Daisuke Kawauchi, PhD
Group leader "Developmental neurooncology"
Hopp Children's Cancer Center Heidelberg
Im Neuenheimer Feld 580
Cancer results from multiple genetic mutations. These sequentially occurring mutations are thought to confer different cellular and molecular characteristics on transforming cells, causing inter- and intra-tumor heterogeneity. Therefore, understanding of how tumor cells arise from normal cells would enable us to propose rational therapeutic approaches for individual cancers.
Our group headed by Daisuke Kawauchi, PhD, which is also part of the DKFZ division Pediatric Neurooncology (headed by Prof. Dr. Stefan Pfister), investigates cellular and molecular mechanisms of brain development and brain tumor formation by focusing on genes that are recurrently mutated in pediatric brain tumors. For this purpose, we utilize molecular biology and biochemistry together with mouse genetics, iPS technology and next generation sequencing.
Recent studies of a whole genome landscape of human medulloblastoma revealed loss of function mutations in chromatin modifiers as a striking hallmark. Due to difficulty in getting enough primary cells for chromatin studies, little is known about roles of these identified chromatin modifiers in brain development. SHH-driven medulloblastoma is thought to arise from cerebellar granule cell progenitors (GNPs).
To understand in vivo function of chromatin modifiers mutated in SHH medulloblastoma in differentiation of GNPs, our group utilizes mouse genetics (e.g. knock-out mice) as well as CRISPR-cas9 technology. We furthermore deal with primary neural cells from mouse brains for subsequent chromatin analysis, such as ChIP-seq and ATAC-seq as well as in vivo and in vitro cell experiments.
The advancement of single cell sequencing technology offers us an opportunity to understand how cells differentiate from one state to another. In collaboration with the lab of Prof. Michael Boutros, we recently set up the droplet-based single cell RNA sequencing system for cerebellar primary cells. Using this system on genetically engineered mouse models (GEMMs), we are analyzing how GNPs transform into malignant SHH-driven medulloblastoma.
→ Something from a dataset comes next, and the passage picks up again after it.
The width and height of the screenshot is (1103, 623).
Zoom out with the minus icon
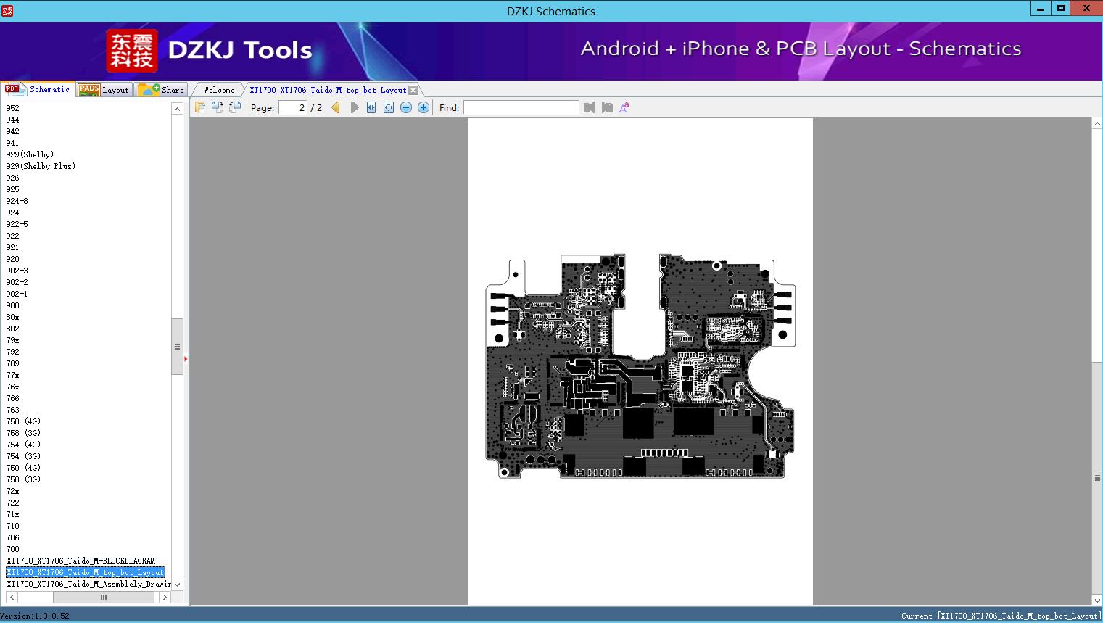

Feasible in vivo functional assays are required to accelerate identification of novel oncogenes and tumor suppressors. Electroporation-based gene transfer is a powerful tool to introduce genes efficiently into specific regions of mouse embryonic brains, such as forebrain, hindbrain, cerebellum and spinal cord. Our recent studies have shown that the combination of in utero electroporation with a Tol2-based genome integration system and CRISPR-Cas9 technology enables us to test oncogenic impacts on specific cerebellar cells. With internal and international collaborations, we are currently testing oncogenic impacts of potential oncogenes and tumor suppressor genes in vivo, resulting in the generation of rigid mouse models.
1. Kawauchi D et al. Novel MYC-driven medulloblastoma models from multiple embryonic cerebellar cells. Oncogene 2017. doi: 10.1038/onc.2017.110.
2. Feng W et al. Chd7 is indispensable for mammalian brain development through activation of a neuronal differentiation programme. Nat Commun. 2017. 8:14758
3. Zuckermann M et al. Somatic CRISPR/Cas9-mediated tumour suppressor disruption enables versatile brain tumour modelling. Nat Commun. 2015. 6:7391.
4. Kawauchi D et al. A mouse model of the most aggressive subgroup of human medulloblastoma. Cancer Cell. 2012. 21(2):168-80.